Let me come up with a simple use case, as for email threads/conversations:

<div> To: inHTMLData(email_recipient1)<br> From: inHTMLData(email_sender1)<br> Subject: inHTMLData(email_subj1)<br> purify(email_content1) <br><button>Reply</button><button>Forward</button><button>Delete</button> </div> <div> To: inHTMLData(email_recipient2)<br> From: inHTMLData(email_sender2)<br> Subject: inHTMLData(email_subj2)<br> purify(email_content2) <br><button>Reply</button><button>Forward</button><button>Delete</button> </div> <div> To: inHTMLData(email_recipient3)<br> From: inHTMLData(email_sender3)<br> Subject: inHTMLData(email_subj3)<br> purify(email_content3) <br><button>Reply</button><button>Forward</button><button>Delete</button> </div>

I hope this use case can explain why we do tag balancing.
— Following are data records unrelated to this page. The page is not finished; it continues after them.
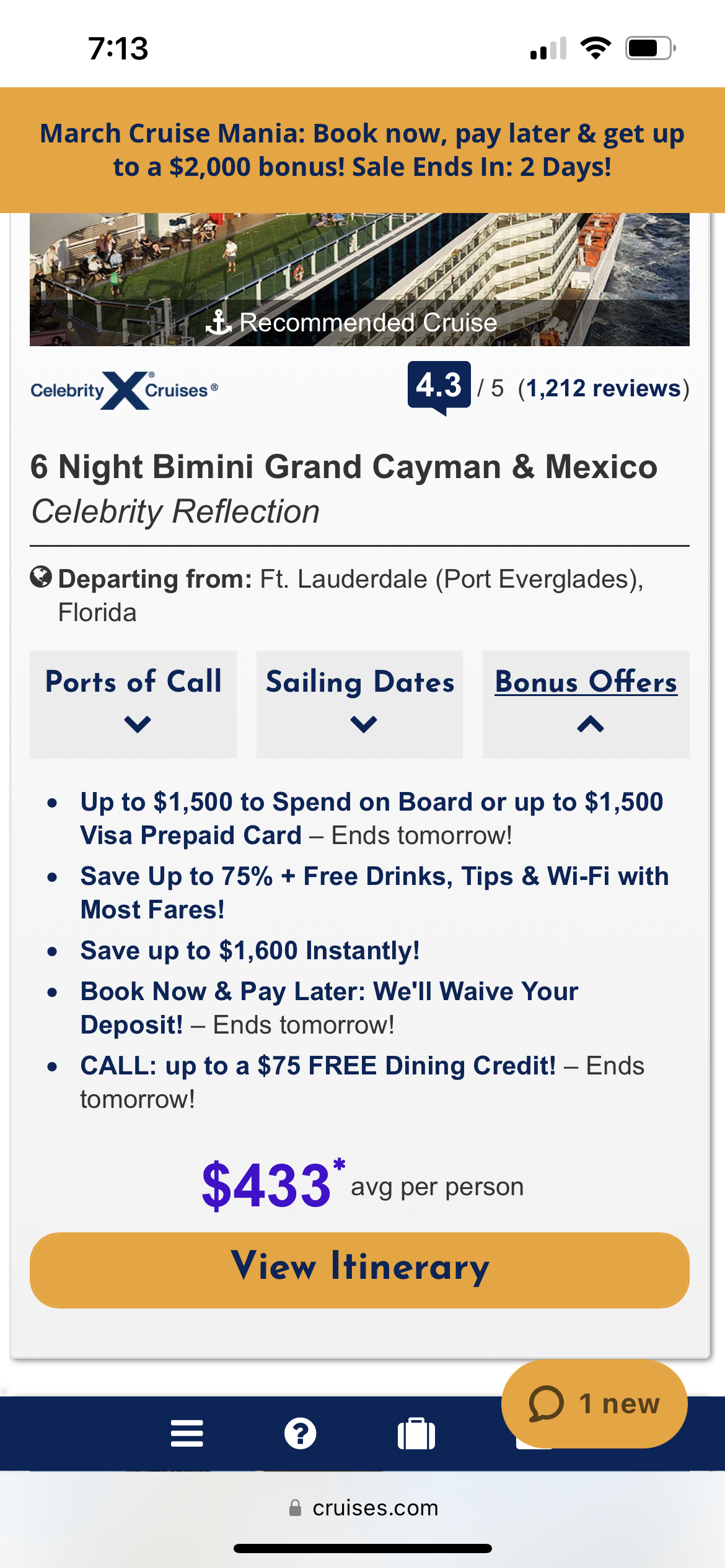Tap the Celebrity Cruises logo

(125, 390)
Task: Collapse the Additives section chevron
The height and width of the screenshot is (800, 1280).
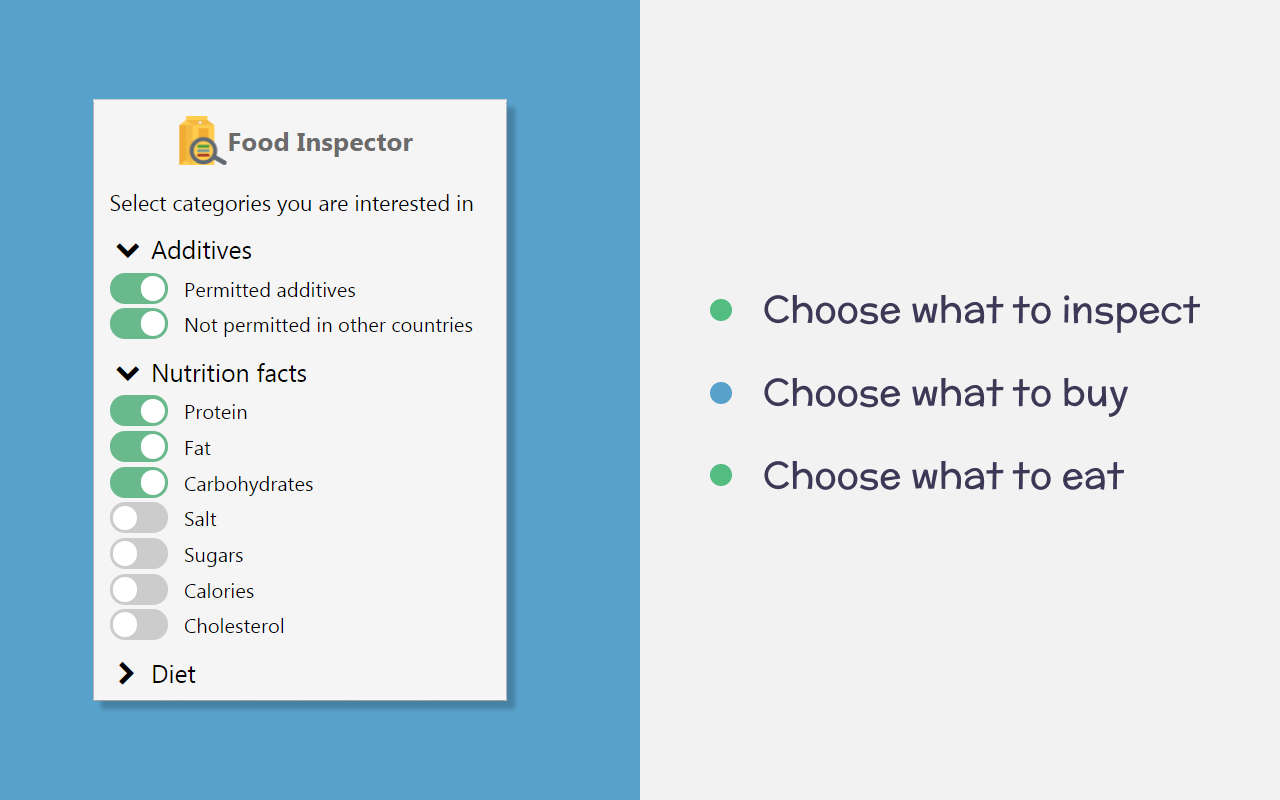Action: coord(127,250)
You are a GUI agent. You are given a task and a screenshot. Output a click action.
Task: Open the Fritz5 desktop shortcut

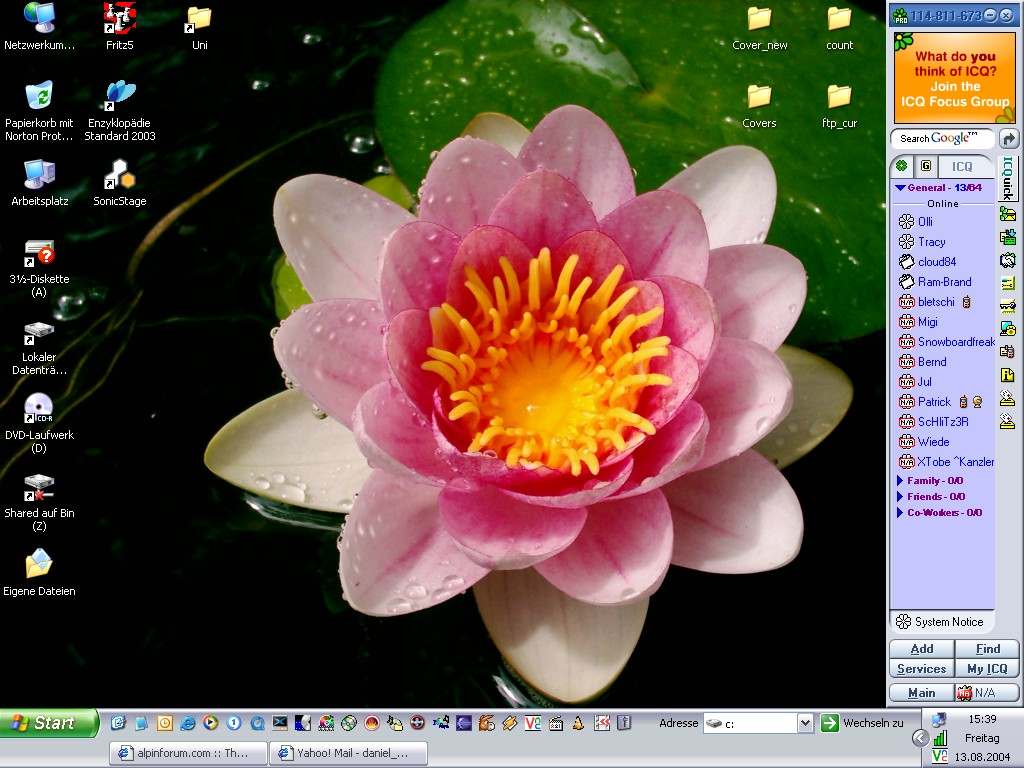(x=120, y=18)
No one would accept:
(1) the purify(email_content1) can hide the buttons like Reply, Forward, and Delete from the trusted Mail app
(2) even worst, purify(email_content1) can collude with purify(email_content3) to hide email 2, when email_content1 is </div><div style="display:none;..."><div> and email_content3 is </div></div><div>

thoughts? this pretty much explained the need of self-containing the untrusted data.
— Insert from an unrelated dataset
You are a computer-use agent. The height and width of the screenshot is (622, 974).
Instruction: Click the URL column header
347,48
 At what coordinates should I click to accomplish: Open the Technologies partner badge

I think we should make sure the output is safe, or we just return empty output with an error.

yukinying · 2015-09-03T19:42:12Z

@maditya, @adon-at-work

Please see http://jsperf.com/array-push-int-and-string for performance with various array push technique. Since we are having a whitelist of tags, I think we would prefer using integer (enum based) assignment to the tag list stack (array).

There may be other optimization techniques, please feel free to edit the jsperf test for such.

adon-at-work · 2015-09-10T01:45:49Z

@yukinying
I see you're suggesting to deal with integers instead of tagName (string), and thanks for the detailed performance tests. :)

Right now, the tagName whitelist is like ['a', 'div', ...], and I'm aware of making use of the array indices as the integers we want.

@yukinying @maditya
Looking farther, it boils down to whether we'll support tag-specific attribute whitelist, e.g., href is whitelisted for <a> but not <div>, as in the current Mail or YIV use case. This will for sure affect the list structure. As a reference, secure-handlebars attempted to support similar tag-specific attribute matching by: https://github.com/yahoo/secure-handlebars/blob/master/src/parser-utils.js#L68-L70. Here, we may need a very different structure.

Hence, should we now keep the current implementation as is before settling the use case regarding tag-specific attribute whitelist and its required the list structure? And perhaps, (if the list structure really requires a change,) let's do it in separate PRs.

yukinying · 2015-09-11T07:24:52Z

The suggestion there is to avoid using Array.prototype.push as it is not optimized for the use case. Instead, keeping a counter of the stack size and use it to mimic the push and pop operation will give you a huge performance boost.

A further boost can be possible if we use enum based approach for identifying the tag name, as the space required for building the stack will be much smaller.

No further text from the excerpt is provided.